1. A fluid handling device configured to house fluid in a housing part, the fluid handling device comprising:

the housing part including a side surface and a bottom surface, and configured to house the fluid;

an introduction channel including an opening at the side surface of the housing part, and configured to carry the fluid toward the housing part;

a fluid guiding part connected with the opening of the introduction channel in the housing part, and configured to carry, toward the bottom surface of the housing part, the fluid from the introduction channel; and

a suction channel including an opening at the side surface of the housing part, and configured to suck air in the housing part, wherein

the fluid is housed into the housing part through the introduction channel and the fluid guiding part by sucking air in the housing part through the suction channel.

2. The fluid handling device according to claim 1,

wherein the fluid handling device has a structure in which a first substrate and a second substrate are stacked, the first substrate including the introduction channel, the fluid guiding part, the suction channel, and a first housing part, the second substrate including a second housing part including the bottom surface; and

wherein the housing part includes the first housing part and the second housing part.

3. The fluid handling device according to claim 2, wherein the second substrate is detachably attached on the first substrate.

4. The fluid handling device according to claim 3,

wherein the first substrate includes: a third substrate including the introduction channel, the fluid guiding part, the suction channel, and a third housing part, and a coupling member including a fitting part and a fourth housing part formed in the fitting part, the fitting part being configured to be fitted to the third housing part of the third substrate and the second housing part of the second substrate; and

wherein the first housing part includes the third housing part and the fourth housing part.

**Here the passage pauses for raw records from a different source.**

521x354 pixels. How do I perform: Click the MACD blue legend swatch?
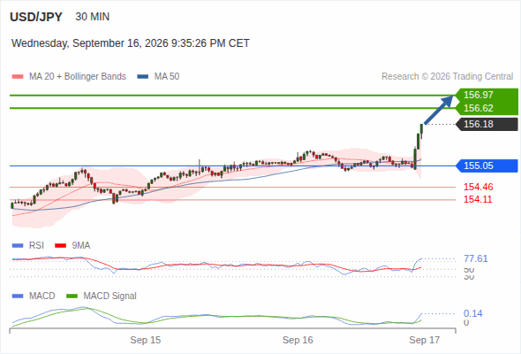(18, 296)
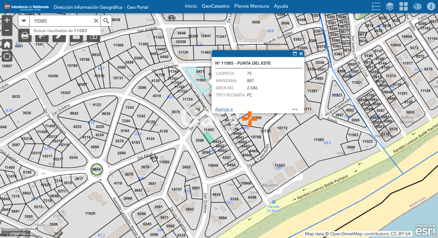This screenshot has width=438, height=238.
Task: Open the select-by-cursor tool
Action: tap(42, 36)
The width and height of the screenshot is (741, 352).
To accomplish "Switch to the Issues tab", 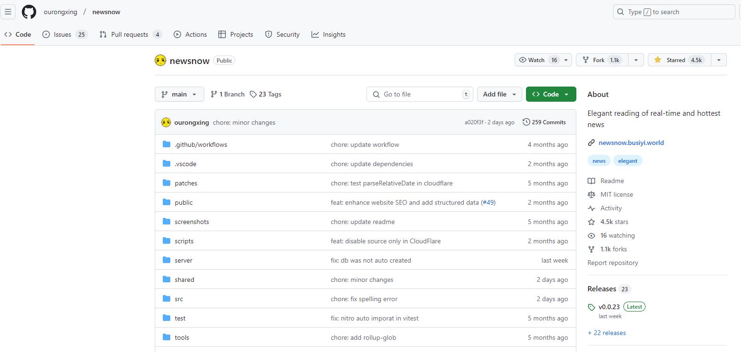I will click(63, 34).
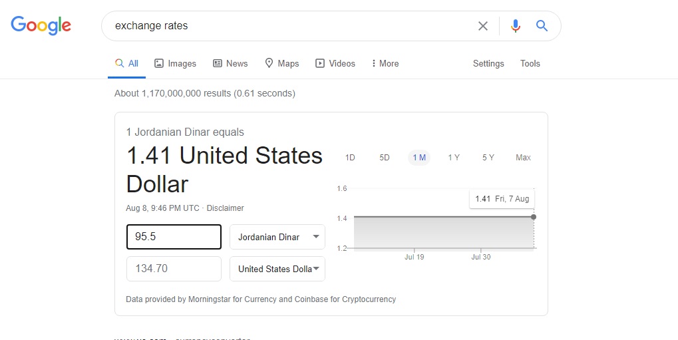Switch to the News tab
This screenshot has height=340, width=678.
230,64
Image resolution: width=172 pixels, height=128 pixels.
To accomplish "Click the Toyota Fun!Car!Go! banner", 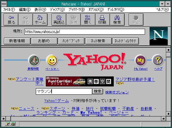I will pos(80,82).
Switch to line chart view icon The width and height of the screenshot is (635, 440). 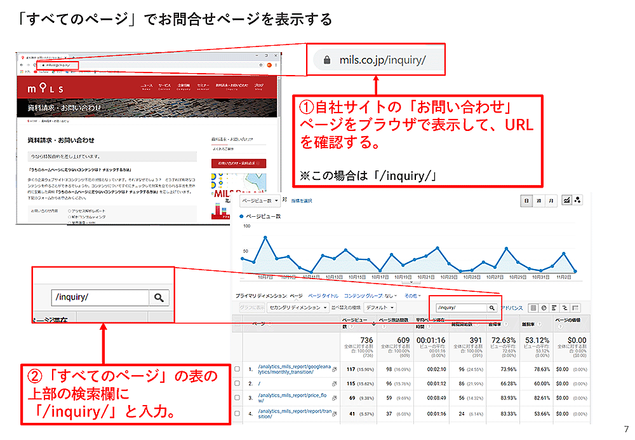[x=566, y=200]
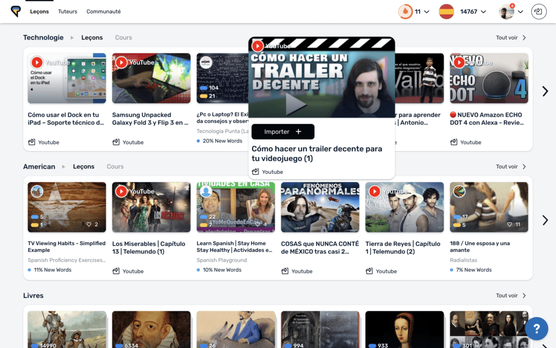
Task: Open the Fenómenos Paranormales video thumbnail
Action: coord(320,207)
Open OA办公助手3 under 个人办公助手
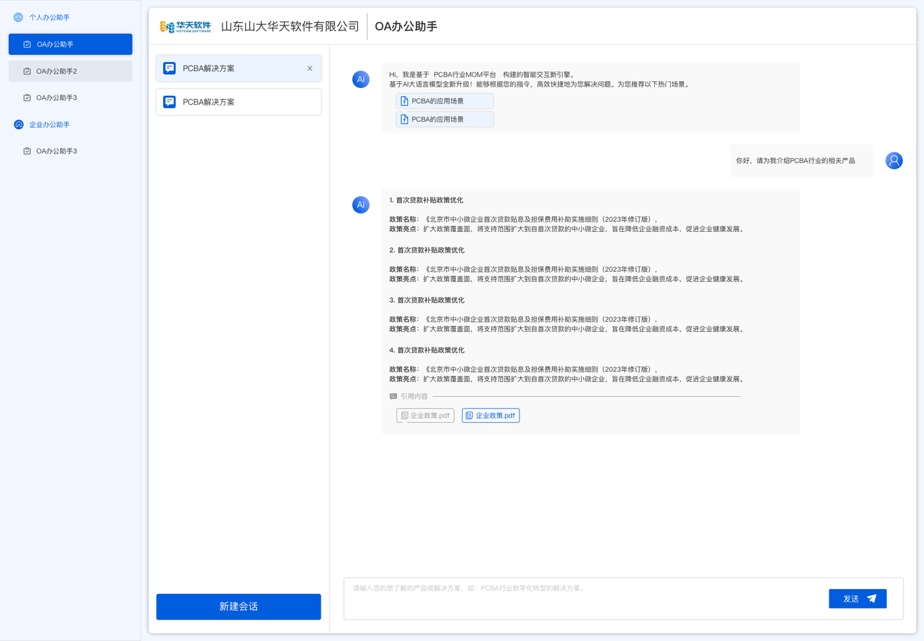The width and height of the screenshot is (924, 641). 70,98
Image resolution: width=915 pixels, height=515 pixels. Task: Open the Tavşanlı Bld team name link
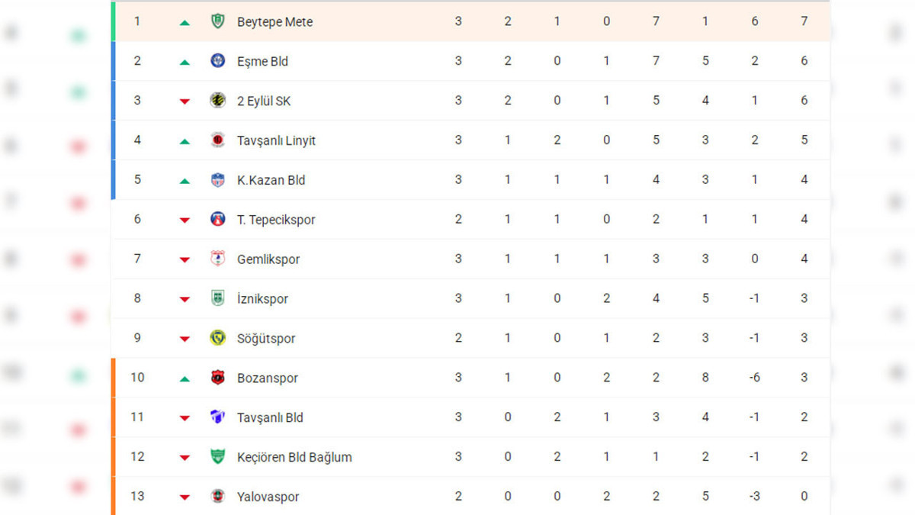click(270, 417)
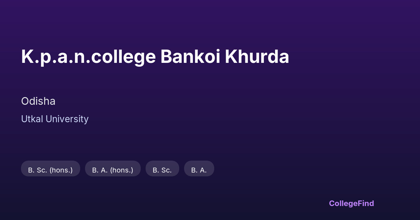Open the B. Sc. course chip
The width and height of the screenshot is (420, 220).
(162, 170)
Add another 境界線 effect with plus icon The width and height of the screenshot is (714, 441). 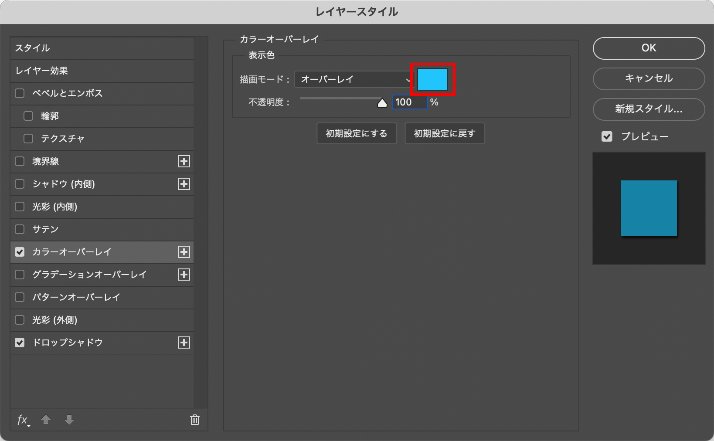pyautogui.click(x=184, y=161)

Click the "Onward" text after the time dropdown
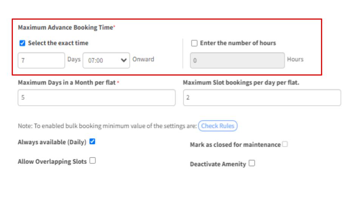pyautogui.click(x=143, y=59)
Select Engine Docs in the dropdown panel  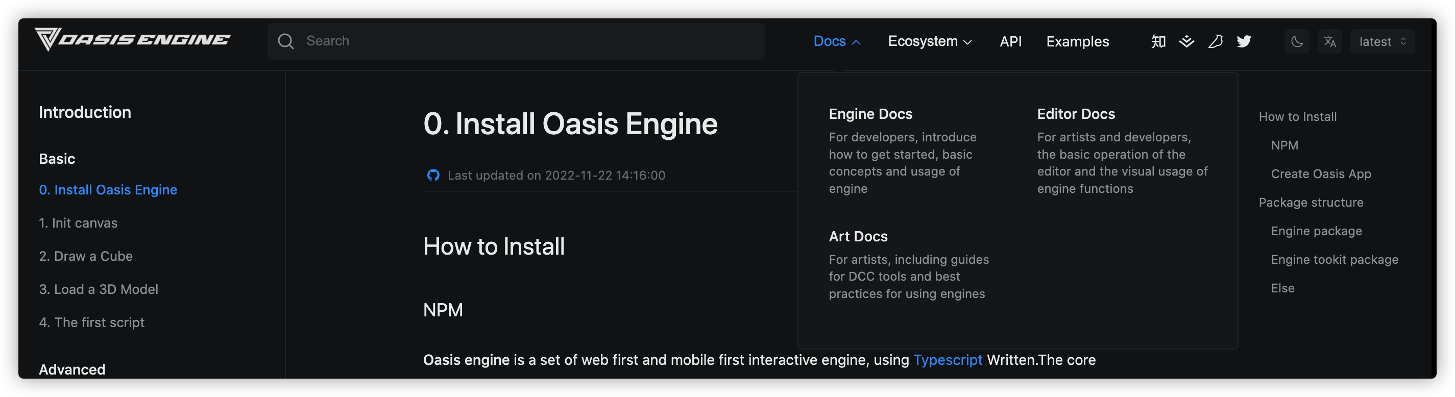870,114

5. The fluid handling device according to claim 1, wherein a distance from the bottom surface of the housing part to the fluid guiding part is shorter than a distance from the bottom surface of the housing part to the opening of the suction channel.

6. The fluid handling device according to claim 1, wherein the fluid guiding part is a channel that covers the opening of the introduction channel on the housing part side, and extends toward the bottom surface of the housing part.

7. The fluid handling device according to claim 1, wherein the fluid guiding part is a groove extending from the opening of the introduction channel on the housing part side toward the bottom surface of the housing part.